- Assignment: The records that follow are to be repeated in full, with no pictures retained.
════════
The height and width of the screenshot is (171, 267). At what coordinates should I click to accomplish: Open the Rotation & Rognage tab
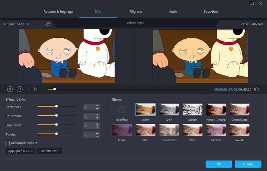tap(58, 12)
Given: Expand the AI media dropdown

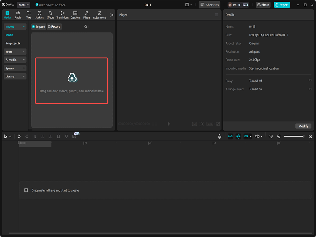Looking at the screenshot, I should coord(15,60).
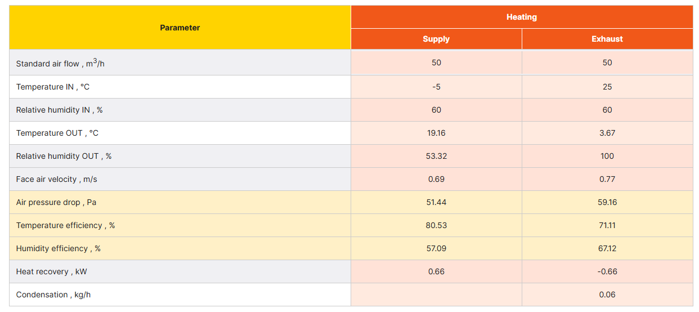This screenshot has width=699, height=312.
Task: Click Exhaust temperature OUT value 3.67
Action: [607, 133]
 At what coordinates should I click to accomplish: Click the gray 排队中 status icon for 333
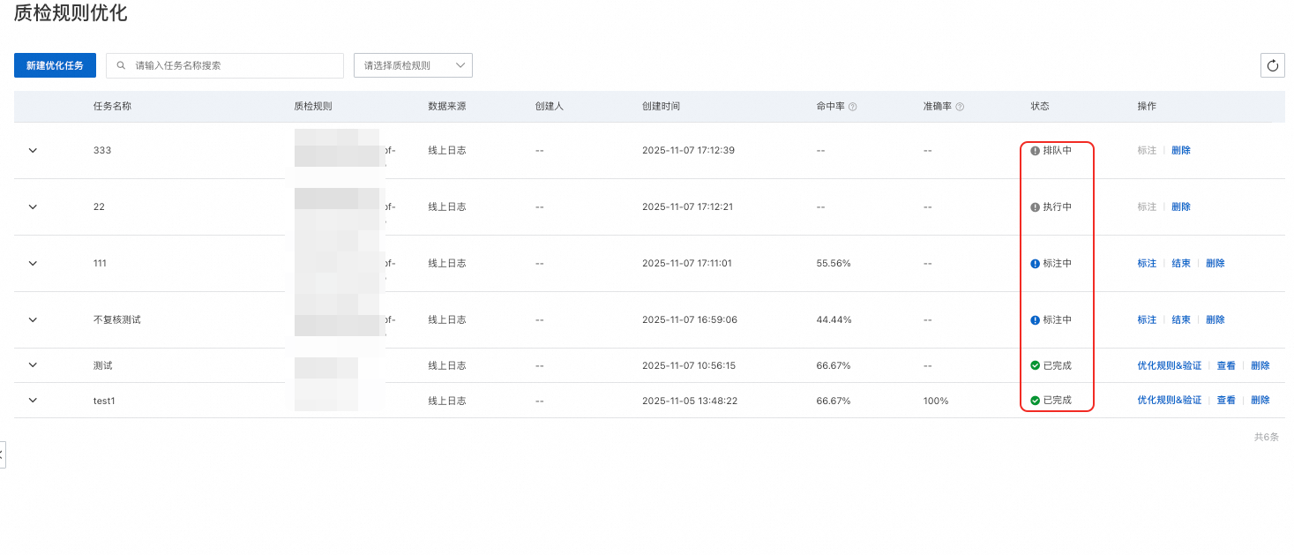(x=1035, y=151)
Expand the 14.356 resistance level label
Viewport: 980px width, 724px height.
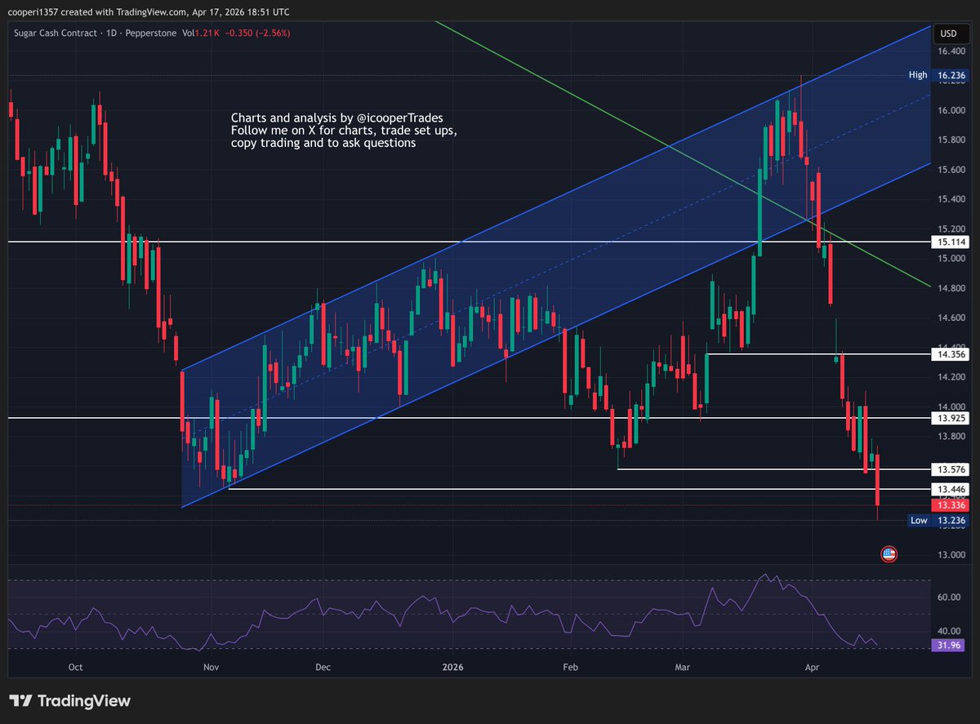(950, 356)
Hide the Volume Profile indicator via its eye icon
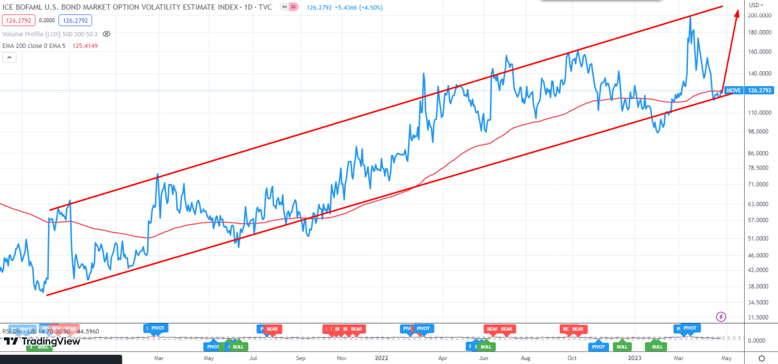Viewport: 778px width, 364px height. 106,34
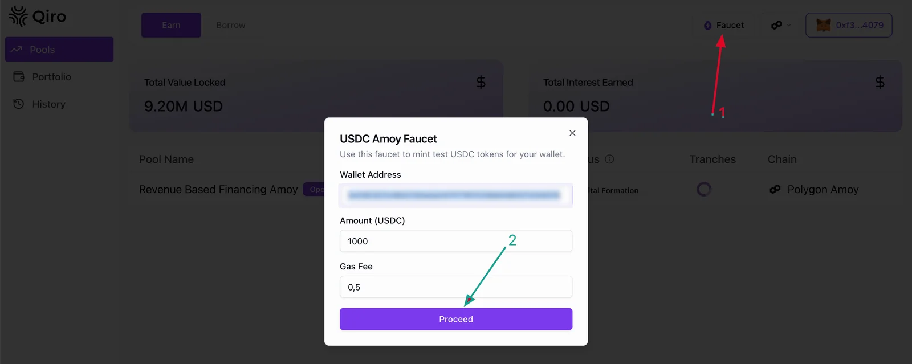
Task: Select the Portfolio wallet icon
Action: (x=19, y=77)
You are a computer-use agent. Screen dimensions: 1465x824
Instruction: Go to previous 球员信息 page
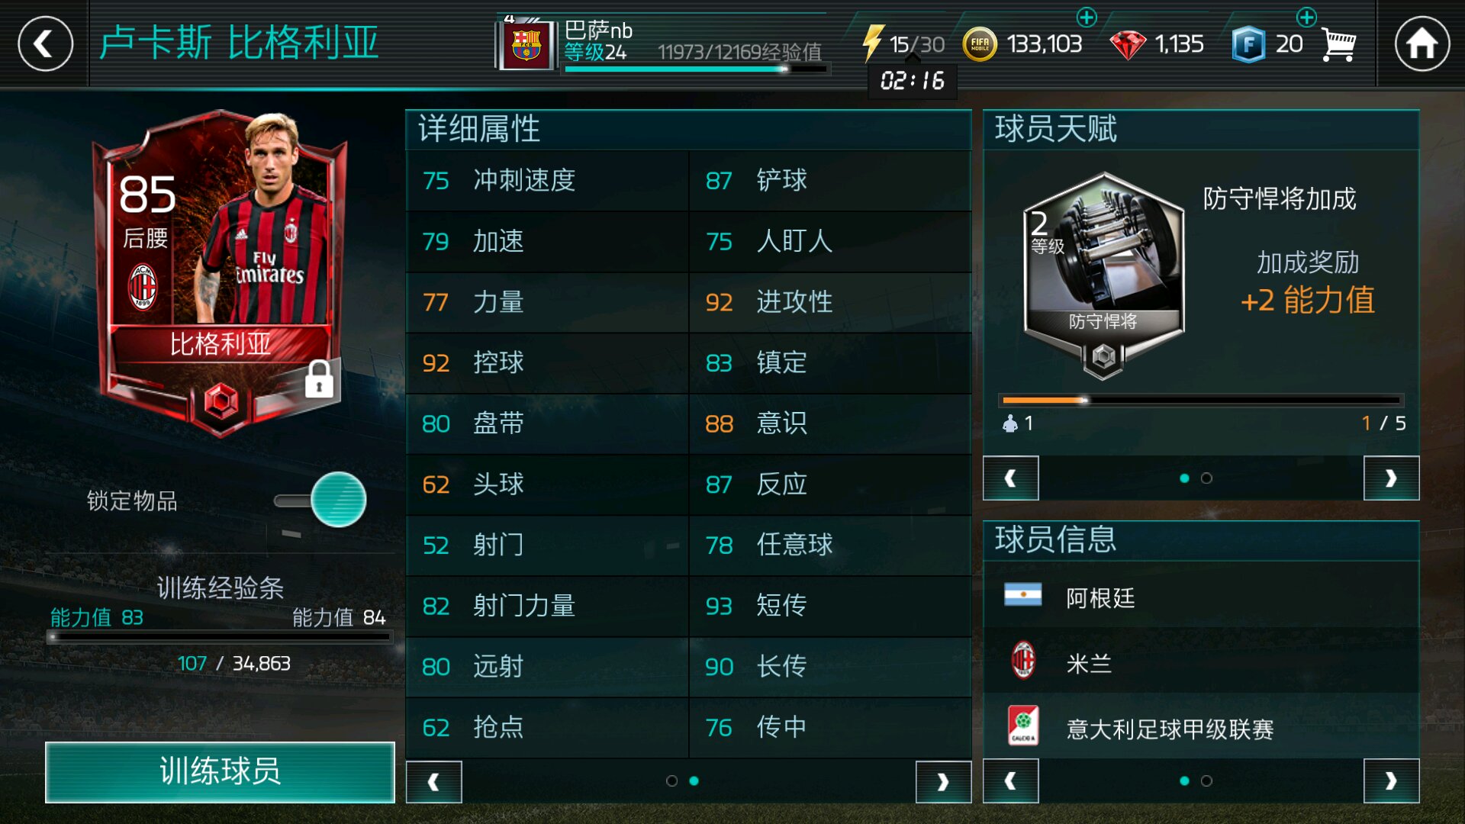(1010, 781)
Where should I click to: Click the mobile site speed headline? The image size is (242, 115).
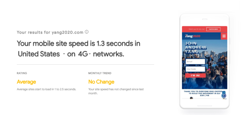(x=78, y=48)
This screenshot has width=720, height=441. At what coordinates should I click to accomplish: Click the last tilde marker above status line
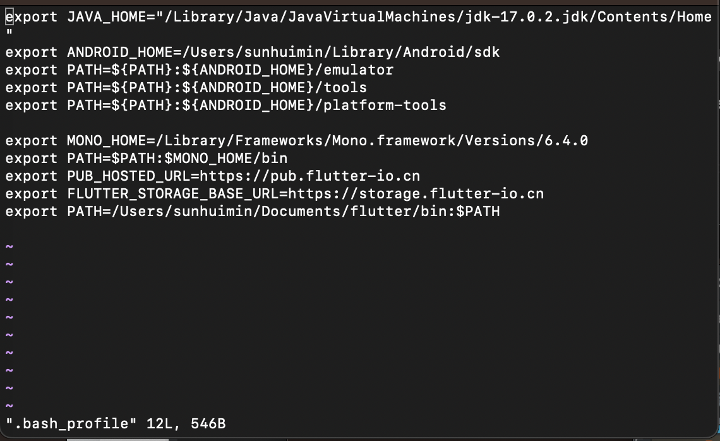9,406
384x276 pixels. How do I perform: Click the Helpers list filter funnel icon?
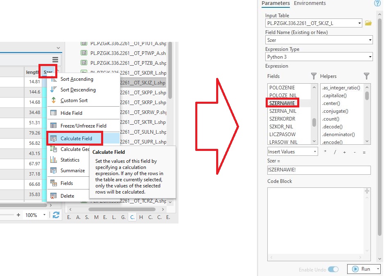(x=366, y=76)
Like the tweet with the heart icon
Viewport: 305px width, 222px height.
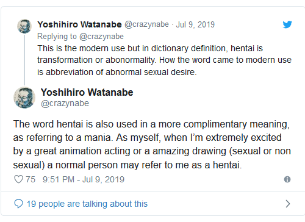click(x=18, y=179)
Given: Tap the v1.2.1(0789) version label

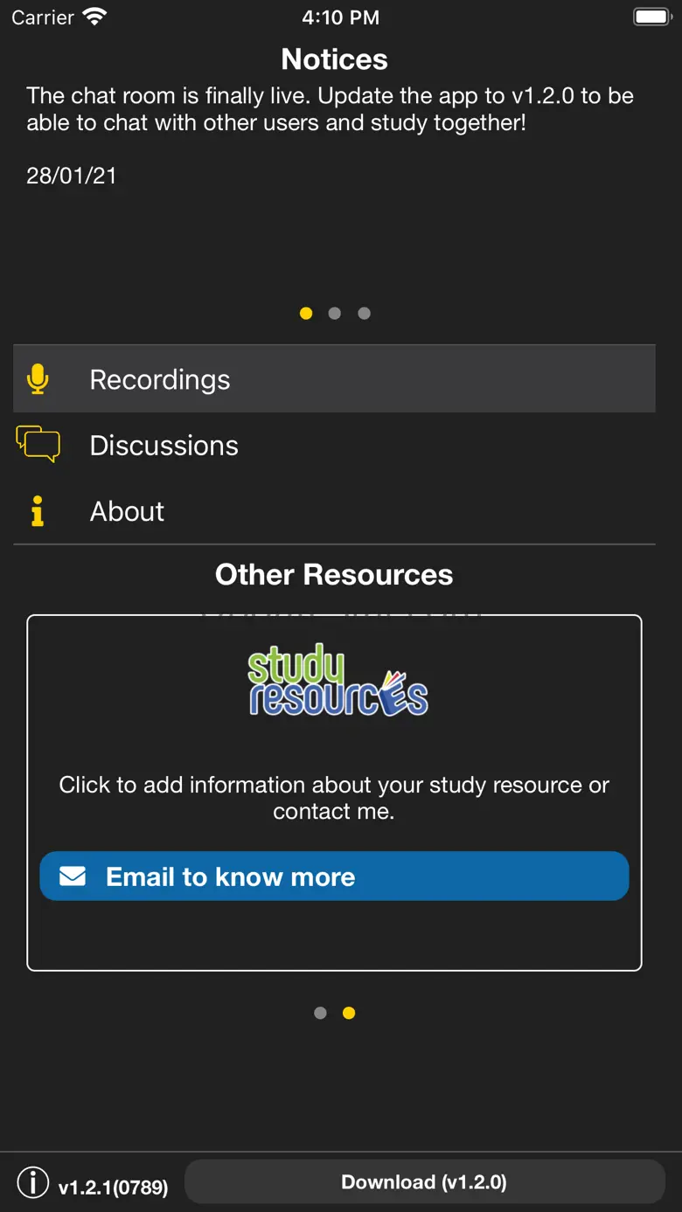Looking at the screenshot, I should (114, 1187).
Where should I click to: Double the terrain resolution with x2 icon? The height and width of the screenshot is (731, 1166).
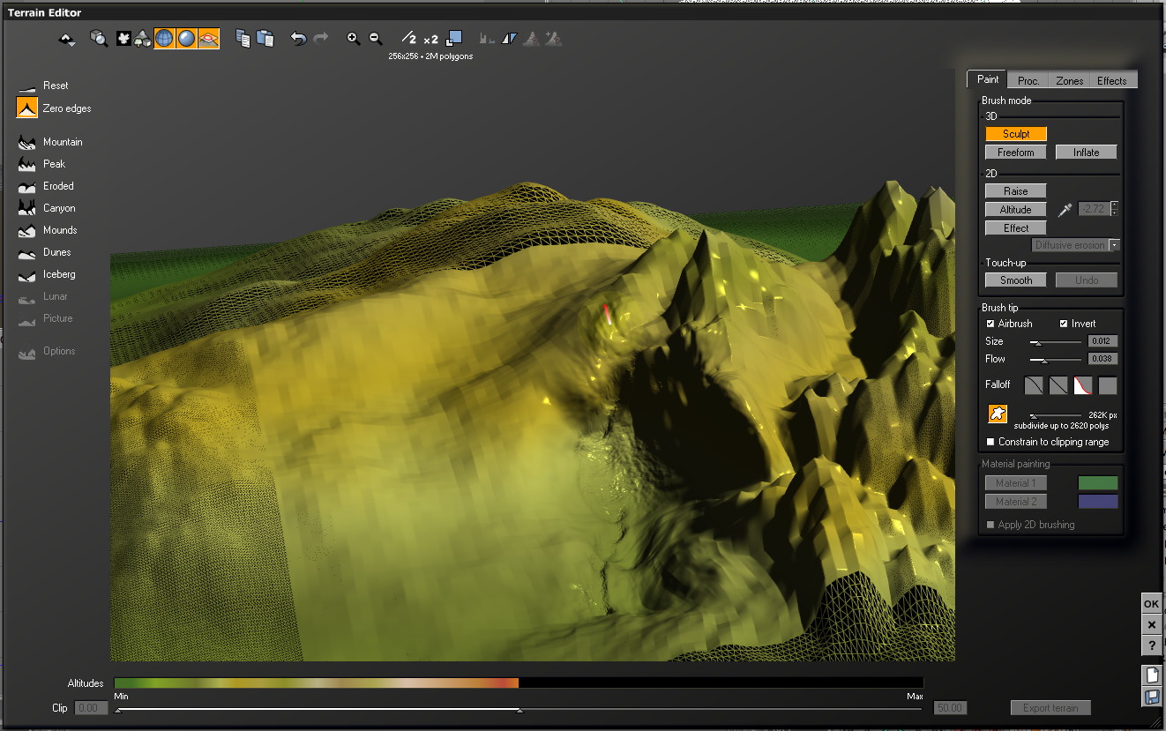(x=430, y=40)
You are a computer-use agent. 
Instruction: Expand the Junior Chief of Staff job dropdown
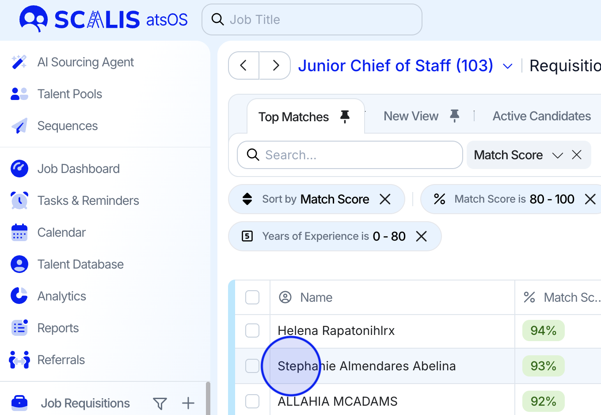(x=508, y=66)
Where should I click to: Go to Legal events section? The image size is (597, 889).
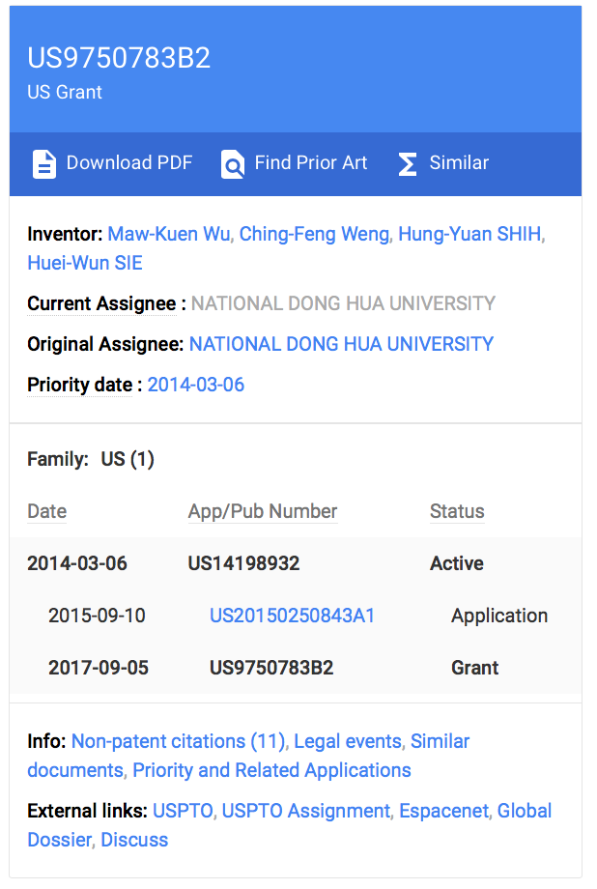[347, 741]
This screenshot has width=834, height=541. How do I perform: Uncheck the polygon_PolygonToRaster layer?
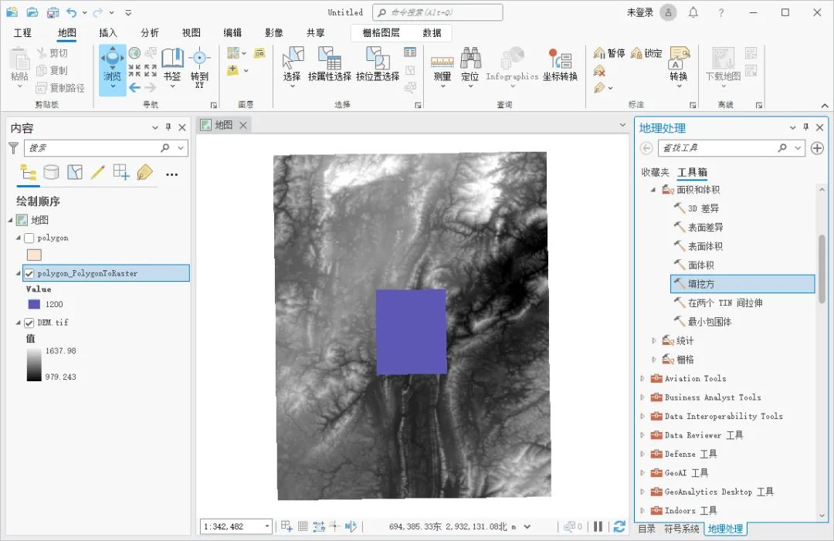coord(29,273)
════════
- Solved exercise:
The height and width of the screenshot is (171, 267). At what coordinates should I click to accomplish: Open the Rotation & Rognage tab
tap(58, 12)
Given: Expand the AI media dropdown

Looking at the screenshot, I should coord(15,60).
This screenshot has width=699, height=312.
Task: Click Exhaust temperature OUT value 3.67
Action: [607, 133]
 At what coordinates should I click to accomplish: Click the gray 排队中 status icon for 333
(x=1035, y=151)
Expand the 14.356 resistance level label
Viewport: 980px width, 724px height.
(950, 356)
Hide the Volume Profile indicator via its eye icon
Viewport: 778px width, 364px height. 106,34
Task: Select the Portfolio wallet icon
Action: (x=19, y=77)
You are a computer-use agent. Screen dimensions: 1465x824
Instruction: Go to previous 球员信息 page
(1010, 781)
Where should I click to: Click the mobile site speed headline? The image size is (242, 115).
(x=78, y=48)
This screenshot has width=720, height=441. At what coordinates should I click to accomplish: Click the last tilde marker above status line
9,406
384x276 pixels. How do I perform: Click the Helpers list filter funnel icon?
(x=366, y=76)
Like the tweet with the heart icon
Viewport: 305px width, 222px height.
click(x=18, y=179)
Given: Tap the v1.2.1(0789) version label

Looking at the screenshot, I should (114, 1187).
Where should I click to: Double the terrain resolution with x2 icon? The height and width of the screenshot is (731, 1166).
(x=430, y=40)
You are a computer-use agent. 
Instruction: Expand the Junior Chief of Staff job dropdown
(x=508, y=66)
Where should I click to: Go to Legal events section? The image size is (597, 889).
[347, 741]
This screenshot has width=834, height=541. How do I perform: Uncheck the polygon_PolygonToRaster layer?
coord(29,273)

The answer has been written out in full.